Fish was once a penitential food, eaten for religious reasons every Friday. BIM has worked hard over several decades to develop its appeal. Ireland is not like Spain – our land is too good to transform us into a nation of fish eaters, but the obvious health benefits are seeing a growth in demand. Seafood retail sales rose by one per cent in 2019 to 300 million euro. Salmon and cod remain the most popular species, while BIM reports an increase in sales of haddock, trout and the pangasius or freshwater catfish which is cultivated primarily in Vietnam and Cambodia and imported by supermarkets here.

The EU's Common Fisheries Policy (CFP), initiated in 1983, pooled marine resources – with Ireland having some of the richest grounds and one of the largest sea areas at the time, but only receiving four per cent of allocated catch by a quota system. A system known as the "Hague Preferences" did recognise the need to safeguard the particular needs of regions where local populations are especially dependent on fisheries and related activities. The State's Sea Fisheries Protection Authority, based in Clonakilty, Co Cork, works with the Naval Service on administering the EU CFP. The Department of Agriculture, Food and Marine and Department of Transport regulate licensing and training requirements, while the Marine Survey Office is responsible for the implementation of all national and international legislation in relation to safety of shipping and the prevention of pollution.

Yes, a range of certificates of competency are required for skippers and crew. Training is the remit of BIM, which runs two national fisheries colleges at Greencastle, Co Donegal and Castletownbere, Co Cork. There have been calls for the colleges to be incorporated into the third-level structure of education, with qualifications recognised as such.

Safety is always an issue, in spite of technological improvements, as fishing is a hazardous occupation and climate change is having its impact on the severity of storms at sea. Fishing skippers and crews are required to hold a number of certificates of competency, including safety and navigation, and wearing of personal flotation devices is a legal requirement. Accidents come under the remit of the Marine Casualty Investigation Board, and the Health and Safety Authority. The MCIB does not find fault or blame, but will make recommendations to the Minister for Transport to avoid a recurrence of incidents.

Fish are part of a marine ecosystem and an integral part of the marine food web. Changing climate is having a negative impact on the health of the oceans, and there have been more frequent reports of warmer water species being caught further and further north in Irish waters.

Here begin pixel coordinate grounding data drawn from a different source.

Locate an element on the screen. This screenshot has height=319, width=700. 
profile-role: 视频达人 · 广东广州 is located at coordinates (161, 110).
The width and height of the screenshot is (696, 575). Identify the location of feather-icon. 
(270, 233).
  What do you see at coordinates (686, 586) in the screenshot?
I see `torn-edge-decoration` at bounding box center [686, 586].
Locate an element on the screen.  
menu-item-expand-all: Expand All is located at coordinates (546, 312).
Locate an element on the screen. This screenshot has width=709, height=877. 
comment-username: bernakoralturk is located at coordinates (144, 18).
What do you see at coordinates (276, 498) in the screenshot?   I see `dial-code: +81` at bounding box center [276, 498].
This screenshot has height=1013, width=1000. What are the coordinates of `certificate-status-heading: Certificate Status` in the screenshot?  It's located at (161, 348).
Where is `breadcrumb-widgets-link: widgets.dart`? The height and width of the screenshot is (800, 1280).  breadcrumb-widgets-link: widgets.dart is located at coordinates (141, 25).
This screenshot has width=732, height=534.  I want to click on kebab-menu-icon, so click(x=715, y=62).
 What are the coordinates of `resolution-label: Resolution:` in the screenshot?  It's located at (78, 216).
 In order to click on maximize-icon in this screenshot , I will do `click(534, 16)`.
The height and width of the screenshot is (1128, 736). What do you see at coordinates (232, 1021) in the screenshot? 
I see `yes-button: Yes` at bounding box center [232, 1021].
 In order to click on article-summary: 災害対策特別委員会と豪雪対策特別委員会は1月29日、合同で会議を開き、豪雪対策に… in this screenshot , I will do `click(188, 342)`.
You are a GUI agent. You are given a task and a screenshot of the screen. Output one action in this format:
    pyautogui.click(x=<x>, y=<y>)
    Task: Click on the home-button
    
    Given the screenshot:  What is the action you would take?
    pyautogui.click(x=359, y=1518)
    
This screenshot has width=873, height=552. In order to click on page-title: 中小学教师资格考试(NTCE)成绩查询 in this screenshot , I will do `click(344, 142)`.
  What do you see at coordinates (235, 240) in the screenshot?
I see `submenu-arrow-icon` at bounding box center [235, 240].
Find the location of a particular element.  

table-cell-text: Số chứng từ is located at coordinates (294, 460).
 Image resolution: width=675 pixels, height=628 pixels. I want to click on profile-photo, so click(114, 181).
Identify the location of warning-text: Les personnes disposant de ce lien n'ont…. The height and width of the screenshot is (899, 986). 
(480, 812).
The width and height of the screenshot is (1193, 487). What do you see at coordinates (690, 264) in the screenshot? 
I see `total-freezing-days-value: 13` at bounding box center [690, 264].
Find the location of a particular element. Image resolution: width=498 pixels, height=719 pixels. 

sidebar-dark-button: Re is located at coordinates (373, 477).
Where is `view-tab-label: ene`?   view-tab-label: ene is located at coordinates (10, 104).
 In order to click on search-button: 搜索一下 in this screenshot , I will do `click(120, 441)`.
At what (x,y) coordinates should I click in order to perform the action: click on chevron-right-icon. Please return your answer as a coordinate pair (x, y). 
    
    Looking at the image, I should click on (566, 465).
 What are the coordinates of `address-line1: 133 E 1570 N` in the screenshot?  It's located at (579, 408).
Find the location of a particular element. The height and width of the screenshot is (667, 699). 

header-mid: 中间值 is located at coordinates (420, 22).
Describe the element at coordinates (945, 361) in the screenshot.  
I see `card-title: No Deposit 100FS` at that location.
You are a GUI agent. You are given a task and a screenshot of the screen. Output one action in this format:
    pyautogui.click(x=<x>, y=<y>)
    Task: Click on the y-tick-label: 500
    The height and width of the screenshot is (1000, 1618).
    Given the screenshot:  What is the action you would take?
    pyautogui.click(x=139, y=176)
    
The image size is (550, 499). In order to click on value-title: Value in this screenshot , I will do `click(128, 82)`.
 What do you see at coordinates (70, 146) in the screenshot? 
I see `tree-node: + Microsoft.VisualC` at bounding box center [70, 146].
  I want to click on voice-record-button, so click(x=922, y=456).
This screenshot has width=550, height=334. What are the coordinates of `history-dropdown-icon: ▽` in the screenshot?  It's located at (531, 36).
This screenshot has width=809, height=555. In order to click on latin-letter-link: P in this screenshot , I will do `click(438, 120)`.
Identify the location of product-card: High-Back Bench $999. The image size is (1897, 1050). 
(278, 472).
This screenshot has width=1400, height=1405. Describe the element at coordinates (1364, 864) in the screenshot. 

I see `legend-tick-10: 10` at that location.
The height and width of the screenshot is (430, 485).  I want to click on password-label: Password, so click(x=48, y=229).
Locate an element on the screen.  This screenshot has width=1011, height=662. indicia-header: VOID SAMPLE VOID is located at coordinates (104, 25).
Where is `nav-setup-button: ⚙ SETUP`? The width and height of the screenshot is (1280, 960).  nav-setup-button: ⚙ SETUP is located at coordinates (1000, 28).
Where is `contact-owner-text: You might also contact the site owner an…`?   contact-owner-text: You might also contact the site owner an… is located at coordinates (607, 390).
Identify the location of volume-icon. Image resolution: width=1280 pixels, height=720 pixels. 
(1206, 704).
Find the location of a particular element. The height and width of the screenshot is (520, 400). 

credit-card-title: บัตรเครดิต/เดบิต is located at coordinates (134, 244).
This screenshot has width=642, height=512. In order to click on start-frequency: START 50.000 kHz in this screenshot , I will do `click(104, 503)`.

Brexit, Covid 19, EU policies and safety – Britain is a key market for Irish seafood, and 38 per cent of the Irish catch is taken from the waters around its coast. Ireland's top two species – mackerel and prawns - are 60 per cent and 40 per cent, respectively, dependent on British waters. Also, there are serious fears within the Irish industry about the impact of EU vessels, should they be expelled from British waters, opting to focus even more efforts on Ireland's rich marine resource. Covid-19 has forced closure of international seafood markets, with high value fish sold to restaurants taking a large hit. A temporary tie-up support scheme for whitefish vessels introduced for the summer of 2020 was condemned by industry organisations as "designed to fail".